Mouse osteomyelitis model.

A mouse model of S. aureus infection-induced osteomyelitis was employed according to previously reported methods (22). Briefly, pathogen-free C57BL/6 12 weeks old male mice were purchased from the Animal Facility of the Shanghai Laboratory Animal Center and housed in accordance with institutional guidelines in cages with proper ventilation and ad libitum access to food and water. All experimental protocols were approved by the Ethical Board of Shanghai Jiao Tong University Affiliated Sixth People’s Hospital. Anesthetization of the animals was achieved using an intraperitoneal (i.p.) injection of pentobarbital (50 mg per kg body weight). The hair on the left knee was then shaved and the skin cleaned using povidone iodine.
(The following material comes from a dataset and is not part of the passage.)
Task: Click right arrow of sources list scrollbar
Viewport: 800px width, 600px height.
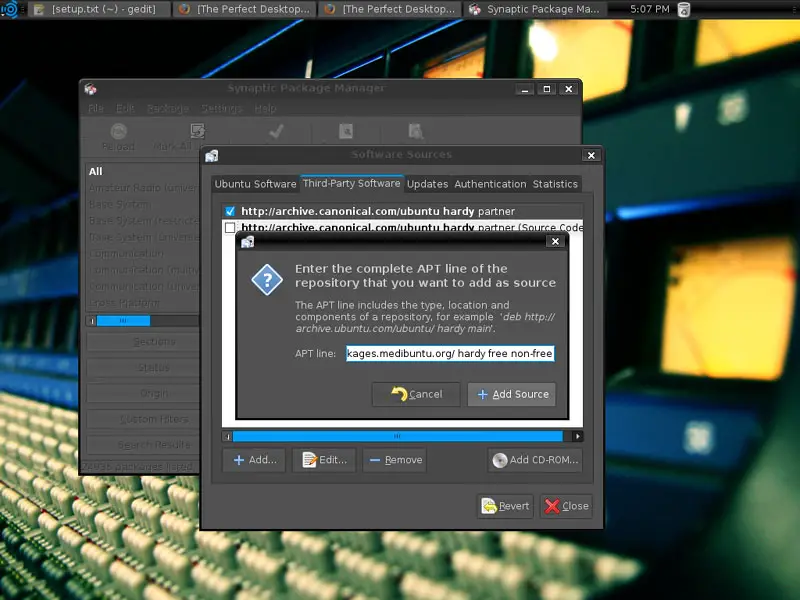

An incision was made over the left knee, and a lateral parapatellar arthrotomy was performed to medically replace the quadriceps-patellar complex and expose the distal femur. The distal end of the femur was penetrated with a 0.5-mm sharp steel burr on a high-speed drill (Fine Science Tools, Foster City, CA). Next, a hole was generated with a 23-gauge needle (outside diameter = 0.6 mm), through which 1 μL medium containing 1.0 × 108 CFU S. aureus was inoculated via a Hamilton syringe into the medullary cavity of the femur. The control group was given PBS using the same protocol. Bone wax was used to seal the burr hole, the dislocated patella was restored, and the incisions of the skin/muscle were sutured closed. The animals were then left on a heating pad to recover under careful monitoring. Spontaneous forelimb movements and water intake were regarded as signs that the mice had recovered from anesthesia. Blood samples were collected from the mice by retro-orbital bleeding on day 7 after the infection.

Enzyme-linked immunosorbent assay.

TGF-β1, IL-6, IL-1β, and CRP concentrations in the medium or serum were assessed with enzyme-linked immunosorbent assay kits specifically targeting those proteins (R&D Systems, Minneapolis, MN) following the provided protocols.

Statistical analysis.

Data analyses were performed using GraphPad Prism (GraphPad software version 5, La Jolla, CA), and data are presented as means ± standard deviation (SD) unless otherwise noted. Differences between groups were determined by a one-way analysis of variance (ANOVA) test. P values of less than 0.05 were regarded as indications of statistical significance.

Data availability.

The data that support the findings of this study are available from the corresponding author, Xiaowei Yu, upon reasonable request.